__Work order__. Only the number is needed: how many lines in the entries below contain the string "time"?

__Stored data__.
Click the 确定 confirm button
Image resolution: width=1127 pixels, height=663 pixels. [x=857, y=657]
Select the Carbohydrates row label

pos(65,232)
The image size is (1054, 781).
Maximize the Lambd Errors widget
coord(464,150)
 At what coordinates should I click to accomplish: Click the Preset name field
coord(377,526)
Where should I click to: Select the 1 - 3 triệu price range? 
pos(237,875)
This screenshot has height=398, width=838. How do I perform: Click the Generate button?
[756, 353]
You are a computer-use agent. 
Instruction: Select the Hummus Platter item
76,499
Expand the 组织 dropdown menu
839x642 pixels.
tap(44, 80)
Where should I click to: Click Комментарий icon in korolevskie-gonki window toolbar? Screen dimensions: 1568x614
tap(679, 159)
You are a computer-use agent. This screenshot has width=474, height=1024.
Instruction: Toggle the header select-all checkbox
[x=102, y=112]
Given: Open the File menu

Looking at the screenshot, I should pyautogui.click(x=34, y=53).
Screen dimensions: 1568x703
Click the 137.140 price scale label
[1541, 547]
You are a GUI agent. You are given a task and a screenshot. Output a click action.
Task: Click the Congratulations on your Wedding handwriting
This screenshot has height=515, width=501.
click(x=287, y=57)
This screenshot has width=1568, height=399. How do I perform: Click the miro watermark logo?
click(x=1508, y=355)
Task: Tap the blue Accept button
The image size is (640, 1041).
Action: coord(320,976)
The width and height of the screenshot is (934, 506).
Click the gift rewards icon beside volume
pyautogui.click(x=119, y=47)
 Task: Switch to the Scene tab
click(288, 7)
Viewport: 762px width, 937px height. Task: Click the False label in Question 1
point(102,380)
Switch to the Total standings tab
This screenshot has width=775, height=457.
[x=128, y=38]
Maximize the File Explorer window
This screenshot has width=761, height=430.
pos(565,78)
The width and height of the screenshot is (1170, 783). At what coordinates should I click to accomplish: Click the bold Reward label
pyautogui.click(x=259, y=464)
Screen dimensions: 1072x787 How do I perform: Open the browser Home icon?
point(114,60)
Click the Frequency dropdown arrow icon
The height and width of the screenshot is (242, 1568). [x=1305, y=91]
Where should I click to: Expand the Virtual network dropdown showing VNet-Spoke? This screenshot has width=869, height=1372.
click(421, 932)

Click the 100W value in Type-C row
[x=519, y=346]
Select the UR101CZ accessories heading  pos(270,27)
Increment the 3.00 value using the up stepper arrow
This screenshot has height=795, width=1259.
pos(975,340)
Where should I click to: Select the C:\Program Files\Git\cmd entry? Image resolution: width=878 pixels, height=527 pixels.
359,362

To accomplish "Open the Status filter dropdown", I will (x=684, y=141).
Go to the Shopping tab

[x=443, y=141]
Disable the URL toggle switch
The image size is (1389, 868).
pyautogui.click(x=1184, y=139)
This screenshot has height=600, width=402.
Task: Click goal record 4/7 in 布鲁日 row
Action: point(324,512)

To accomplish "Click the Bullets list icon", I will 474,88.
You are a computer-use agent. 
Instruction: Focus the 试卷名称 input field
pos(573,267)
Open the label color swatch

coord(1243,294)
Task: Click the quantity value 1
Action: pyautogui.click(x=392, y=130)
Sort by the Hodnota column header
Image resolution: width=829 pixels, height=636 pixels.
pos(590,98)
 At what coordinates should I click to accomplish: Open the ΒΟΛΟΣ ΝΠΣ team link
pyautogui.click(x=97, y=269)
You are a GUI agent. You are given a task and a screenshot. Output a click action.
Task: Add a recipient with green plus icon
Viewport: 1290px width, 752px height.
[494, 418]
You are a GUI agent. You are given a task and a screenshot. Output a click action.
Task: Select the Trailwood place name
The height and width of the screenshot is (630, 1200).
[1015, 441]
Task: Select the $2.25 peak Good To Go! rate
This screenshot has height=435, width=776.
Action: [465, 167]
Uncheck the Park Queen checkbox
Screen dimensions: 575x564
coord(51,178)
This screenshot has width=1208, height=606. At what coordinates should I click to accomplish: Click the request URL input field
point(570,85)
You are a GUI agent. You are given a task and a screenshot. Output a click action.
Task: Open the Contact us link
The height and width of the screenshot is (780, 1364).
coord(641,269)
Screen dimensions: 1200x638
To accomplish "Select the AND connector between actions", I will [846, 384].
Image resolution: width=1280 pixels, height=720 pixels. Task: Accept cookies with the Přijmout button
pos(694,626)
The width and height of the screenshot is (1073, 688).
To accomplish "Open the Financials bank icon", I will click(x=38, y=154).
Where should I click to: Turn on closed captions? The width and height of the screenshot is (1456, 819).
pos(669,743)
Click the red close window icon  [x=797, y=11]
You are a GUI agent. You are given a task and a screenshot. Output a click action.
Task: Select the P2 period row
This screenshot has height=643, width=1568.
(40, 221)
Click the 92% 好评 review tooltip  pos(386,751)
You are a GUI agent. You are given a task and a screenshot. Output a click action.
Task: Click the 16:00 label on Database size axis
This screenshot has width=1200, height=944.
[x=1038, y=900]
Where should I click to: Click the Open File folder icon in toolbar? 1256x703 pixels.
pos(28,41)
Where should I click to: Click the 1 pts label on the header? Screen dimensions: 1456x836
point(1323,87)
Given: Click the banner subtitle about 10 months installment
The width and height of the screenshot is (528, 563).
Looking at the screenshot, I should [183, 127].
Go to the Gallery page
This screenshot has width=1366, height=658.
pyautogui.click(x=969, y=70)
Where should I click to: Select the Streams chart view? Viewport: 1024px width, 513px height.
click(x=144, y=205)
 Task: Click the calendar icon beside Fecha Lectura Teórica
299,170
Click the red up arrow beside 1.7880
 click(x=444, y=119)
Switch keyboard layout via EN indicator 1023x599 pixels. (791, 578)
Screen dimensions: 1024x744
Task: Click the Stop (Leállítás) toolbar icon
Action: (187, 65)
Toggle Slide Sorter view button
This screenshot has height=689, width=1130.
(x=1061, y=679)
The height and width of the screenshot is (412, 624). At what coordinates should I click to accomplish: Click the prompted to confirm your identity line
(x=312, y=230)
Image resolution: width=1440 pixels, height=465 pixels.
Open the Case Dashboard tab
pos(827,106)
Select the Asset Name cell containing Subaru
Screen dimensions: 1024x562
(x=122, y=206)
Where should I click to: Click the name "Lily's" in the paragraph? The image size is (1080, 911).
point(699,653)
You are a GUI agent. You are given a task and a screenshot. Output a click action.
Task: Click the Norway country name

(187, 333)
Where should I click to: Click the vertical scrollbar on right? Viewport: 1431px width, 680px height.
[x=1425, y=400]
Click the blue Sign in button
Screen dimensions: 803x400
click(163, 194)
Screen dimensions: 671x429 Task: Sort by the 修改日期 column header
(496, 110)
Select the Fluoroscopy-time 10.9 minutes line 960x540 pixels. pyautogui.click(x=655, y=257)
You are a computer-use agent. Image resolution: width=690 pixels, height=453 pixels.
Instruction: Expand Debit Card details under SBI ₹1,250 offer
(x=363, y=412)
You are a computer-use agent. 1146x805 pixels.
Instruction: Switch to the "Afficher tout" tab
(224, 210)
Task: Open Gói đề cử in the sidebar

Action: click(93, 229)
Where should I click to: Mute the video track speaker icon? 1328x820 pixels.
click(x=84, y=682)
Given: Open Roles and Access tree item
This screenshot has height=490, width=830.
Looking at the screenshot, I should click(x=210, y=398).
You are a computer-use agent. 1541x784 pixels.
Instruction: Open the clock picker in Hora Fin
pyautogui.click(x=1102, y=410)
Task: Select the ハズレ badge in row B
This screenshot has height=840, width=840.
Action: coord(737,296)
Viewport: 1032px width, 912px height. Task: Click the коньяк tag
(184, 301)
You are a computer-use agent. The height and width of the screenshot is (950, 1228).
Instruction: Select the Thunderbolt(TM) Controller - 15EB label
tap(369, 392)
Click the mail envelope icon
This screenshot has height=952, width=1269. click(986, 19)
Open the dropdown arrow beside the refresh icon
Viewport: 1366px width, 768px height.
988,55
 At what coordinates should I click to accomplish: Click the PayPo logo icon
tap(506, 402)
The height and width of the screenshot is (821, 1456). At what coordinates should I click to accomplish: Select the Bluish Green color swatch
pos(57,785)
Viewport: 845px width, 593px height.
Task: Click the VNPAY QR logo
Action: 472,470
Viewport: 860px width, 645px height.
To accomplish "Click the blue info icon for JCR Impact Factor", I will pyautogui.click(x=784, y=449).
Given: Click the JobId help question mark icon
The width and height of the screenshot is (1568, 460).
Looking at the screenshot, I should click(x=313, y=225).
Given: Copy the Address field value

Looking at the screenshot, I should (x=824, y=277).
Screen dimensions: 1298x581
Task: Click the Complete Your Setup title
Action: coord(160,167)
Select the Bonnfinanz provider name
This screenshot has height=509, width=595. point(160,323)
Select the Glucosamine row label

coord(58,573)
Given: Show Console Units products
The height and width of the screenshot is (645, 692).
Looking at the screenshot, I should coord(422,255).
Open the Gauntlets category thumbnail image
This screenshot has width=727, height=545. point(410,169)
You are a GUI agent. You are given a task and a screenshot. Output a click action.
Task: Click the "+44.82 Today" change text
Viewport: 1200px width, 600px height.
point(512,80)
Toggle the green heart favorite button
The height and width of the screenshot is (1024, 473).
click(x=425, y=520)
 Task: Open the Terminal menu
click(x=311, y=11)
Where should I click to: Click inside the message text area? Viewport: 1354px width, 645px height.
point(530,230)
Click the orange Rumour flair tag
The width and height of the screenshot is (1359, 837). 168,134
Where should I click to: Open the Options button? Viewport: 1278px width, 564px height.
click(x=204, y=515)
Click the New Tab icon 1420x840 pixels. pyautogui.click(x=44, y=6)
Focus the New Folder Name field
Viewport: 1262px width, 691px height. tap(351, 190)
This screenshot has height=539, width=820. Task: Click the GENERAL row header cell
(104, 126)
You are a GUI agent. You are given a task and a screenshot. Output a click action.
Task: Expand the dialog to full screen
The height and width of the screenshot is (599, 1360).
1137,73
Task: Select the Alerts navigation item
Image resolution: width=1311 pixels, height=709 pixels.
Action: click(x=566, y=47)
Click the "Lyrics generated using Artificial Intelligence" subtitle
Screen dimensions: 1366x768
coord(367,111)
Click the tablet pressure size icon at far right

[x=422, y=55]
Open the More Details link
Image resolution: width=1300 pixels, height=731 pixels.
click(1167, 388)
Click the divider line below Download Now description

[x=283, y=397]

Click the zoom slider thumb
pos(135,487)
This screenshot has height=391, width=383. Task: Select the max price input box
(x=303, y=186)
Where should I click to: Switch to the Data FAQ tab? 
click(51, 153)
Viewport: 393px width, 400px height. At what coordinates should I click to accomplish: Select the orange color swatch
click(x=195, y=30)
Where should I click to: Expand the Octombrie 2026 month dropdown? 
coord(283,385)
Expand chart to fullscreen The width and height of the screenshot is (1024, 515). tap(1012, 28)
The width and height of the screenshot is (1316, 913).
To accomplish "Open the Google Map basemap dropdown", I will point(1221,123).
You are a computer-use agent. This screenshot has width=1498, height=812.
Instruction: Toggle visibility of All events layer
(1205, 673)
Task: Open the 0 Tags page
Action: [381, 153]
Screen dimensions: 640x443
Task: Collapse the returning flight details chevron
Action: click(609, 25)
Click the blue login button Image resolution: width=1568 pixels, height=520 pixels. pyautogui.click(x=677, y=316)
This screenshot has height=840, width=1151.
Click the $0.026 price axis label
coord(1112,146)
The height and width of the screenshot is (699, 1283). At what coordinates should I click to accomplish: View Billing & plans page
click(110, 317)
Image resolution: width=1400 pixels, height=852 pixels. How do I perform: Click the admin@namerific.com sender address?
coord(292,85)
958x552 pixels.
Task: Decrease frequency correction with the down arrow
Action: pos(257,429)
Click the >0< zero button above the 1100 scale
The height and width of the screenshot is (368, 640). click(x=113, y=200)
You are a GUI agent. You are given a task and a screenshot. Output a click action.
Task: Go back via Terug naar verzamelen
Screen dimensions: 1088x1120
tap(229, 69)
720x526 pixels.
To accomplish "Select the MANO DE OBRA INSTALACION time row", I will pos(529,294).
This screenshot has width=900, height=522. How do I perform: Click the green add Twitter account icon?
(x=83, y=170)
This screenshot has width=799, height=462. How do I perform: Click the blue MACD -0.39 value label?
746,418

__Problem solution__. 2